* _Task description_:
Will you write out, word for word, every line from the one with "Given: Click the Username column header" to the final line of the data below, with the pictures left out?
-=-=-
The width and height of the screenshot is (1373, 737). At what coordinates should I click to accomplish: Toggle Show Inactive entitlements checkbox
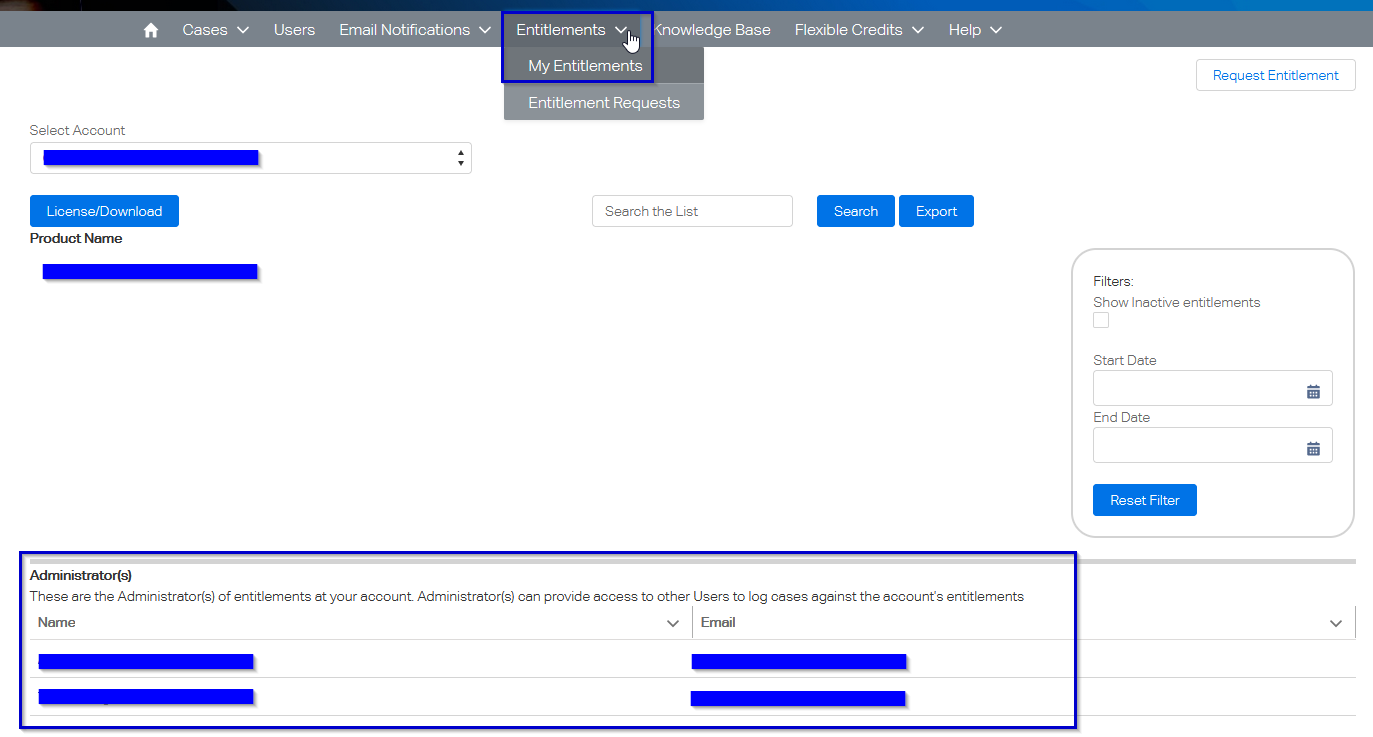[1101, 320]
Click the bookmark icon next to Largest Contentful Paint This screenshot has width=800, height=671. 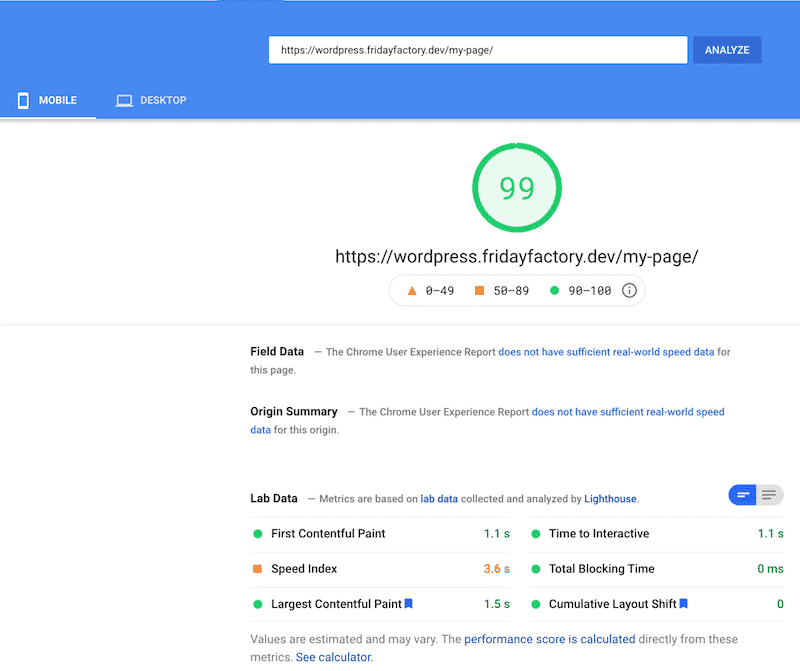409,604
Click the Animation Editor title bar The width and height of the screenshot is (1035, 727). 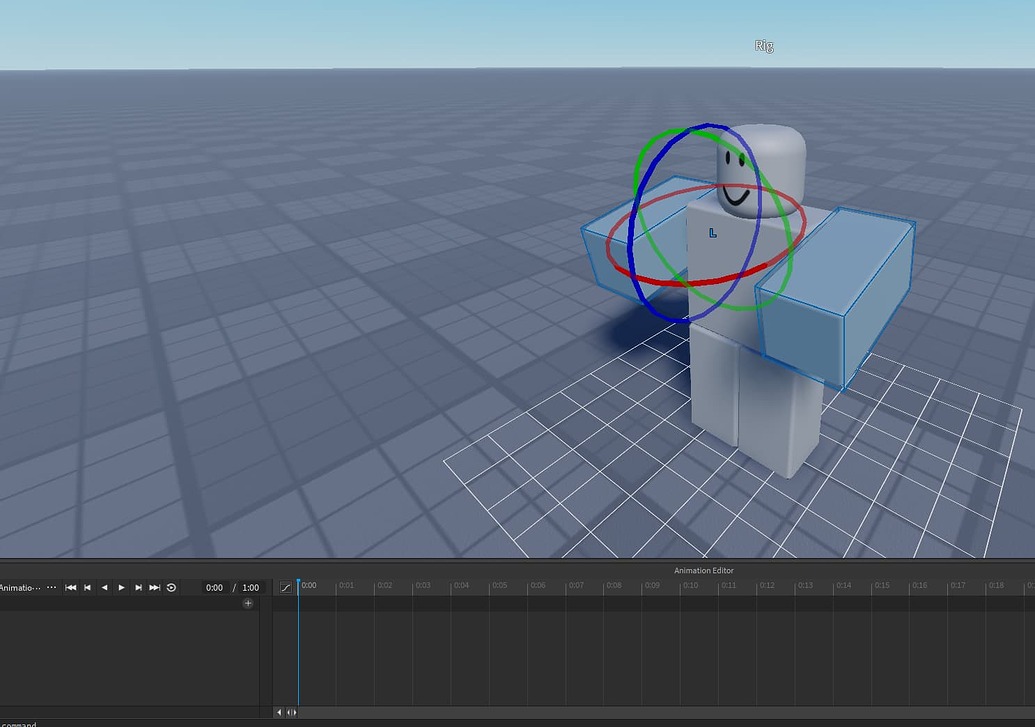click(703, 570)
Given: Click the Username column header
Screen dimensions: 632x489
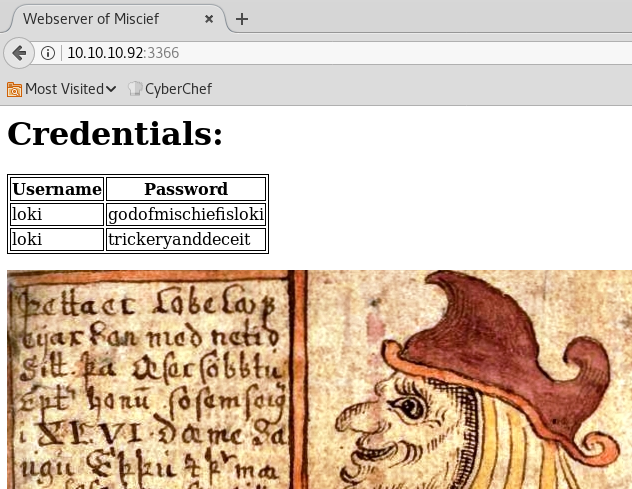Looking at the screenshot, I should (57, 189).
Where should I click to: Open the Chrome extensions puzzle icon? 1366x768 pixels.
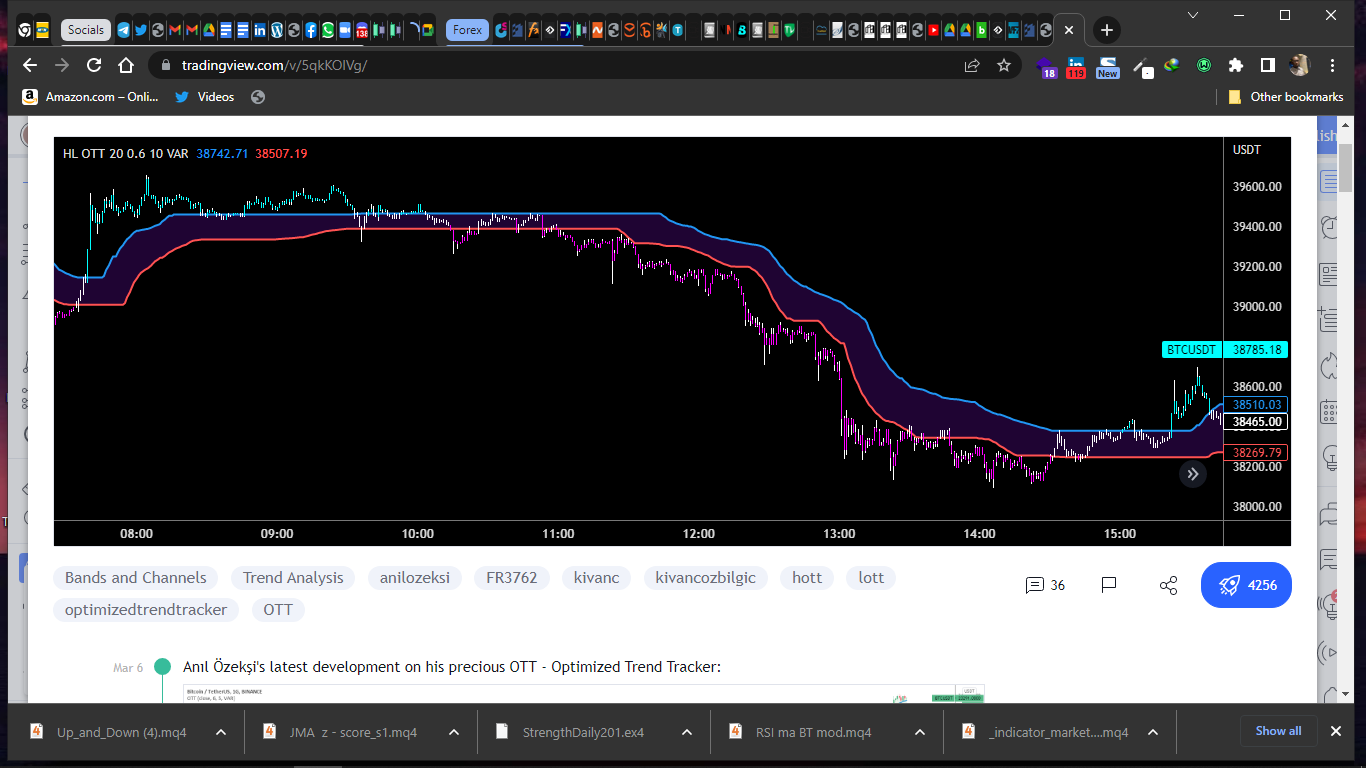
-=-=-
* _Written response_:
Given: Click the Username column header
Screen dimensions: 632x489
Looking at the screenshot, I should (57, 189).
Where should I click to: Open the Chrome extensions puzzle icon? 1366x768 pixels.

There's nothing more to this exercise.